# Compare geocoding results with curated geopositions
- Make use of BioTIME database and mordecai
- Calculate the geodesic distance between computed geoposition and curated longitude, latitude coordinates

Ensure to reload Python scripts dynamically

In [59]:
%load_ext autoreload
%autoreload 2

The autoreload extension is already loaded.

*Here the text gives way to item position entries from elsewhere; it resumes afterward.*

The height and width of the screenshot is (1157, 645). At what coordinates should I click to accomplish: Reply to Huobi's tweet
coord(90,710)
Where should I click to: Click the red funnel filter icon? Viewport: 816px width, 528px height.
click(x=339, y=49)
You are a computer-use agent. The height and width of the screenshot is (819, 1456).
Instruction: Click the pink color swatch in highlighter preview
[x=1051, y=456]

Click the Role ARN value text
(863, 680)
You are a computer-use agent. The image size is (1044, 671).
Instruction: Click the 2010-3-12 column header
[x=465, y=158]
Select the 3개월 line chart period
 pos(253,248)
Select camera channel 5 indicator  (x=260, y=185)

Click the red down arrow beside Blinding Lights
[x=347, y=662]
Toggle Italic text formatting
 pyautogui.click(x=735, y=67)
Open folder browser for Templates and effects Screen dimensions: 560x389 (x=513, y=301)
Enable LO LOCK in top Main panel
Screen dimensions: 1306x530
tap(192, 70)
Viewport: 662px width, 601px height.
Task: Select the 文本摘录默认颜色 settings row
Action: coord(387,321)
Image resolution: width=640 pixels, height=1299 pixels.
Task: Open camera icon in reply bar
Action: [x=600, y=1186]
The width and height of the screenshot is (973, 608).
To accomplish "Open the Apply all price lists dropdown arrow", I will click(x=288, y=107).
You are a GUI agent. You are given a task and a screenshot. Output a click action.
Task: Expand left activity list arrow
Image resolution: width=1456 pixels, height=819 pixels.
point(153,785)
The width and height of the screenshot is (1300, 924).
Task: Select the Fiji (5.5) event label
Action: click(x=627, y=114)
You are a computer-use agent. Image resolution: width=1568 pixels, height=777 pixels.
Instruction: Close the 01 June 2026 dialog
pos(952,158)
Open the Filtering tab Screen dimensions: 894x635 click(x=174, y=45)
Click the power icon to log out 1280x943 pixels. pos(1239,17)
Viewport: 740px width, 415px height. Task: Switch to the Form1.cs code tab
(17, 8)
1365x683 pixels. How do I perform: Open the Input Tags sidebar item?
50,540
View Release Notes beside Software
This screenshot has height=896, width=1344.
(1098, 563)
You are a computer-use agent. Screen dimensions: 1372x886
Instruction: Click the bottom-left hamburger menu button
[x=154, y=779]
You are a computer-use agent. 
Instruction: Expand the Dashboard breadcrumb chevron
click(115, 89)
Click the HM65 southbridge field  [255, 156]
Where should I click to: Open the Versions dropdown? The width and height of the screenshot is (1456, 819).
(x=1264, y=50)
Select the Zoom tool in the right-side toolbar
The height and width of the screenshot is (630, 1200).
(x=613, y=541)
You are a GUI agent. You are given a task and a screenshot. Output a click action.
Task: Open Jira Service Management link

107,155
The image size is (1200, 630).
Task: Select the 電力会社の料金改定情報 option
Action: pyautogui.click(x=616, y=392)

To reload it, use:
  %reload_ext autoreload


Set up mordecai's geoparser

In [60]:
from mordecai import Geoparser
geo = Geoparser()

Load examples from biotime via a Python helper

In [61]:
import biotime_examples

Show all examples

In [62]:
biotime_examples.biotime_sample_sites.keys()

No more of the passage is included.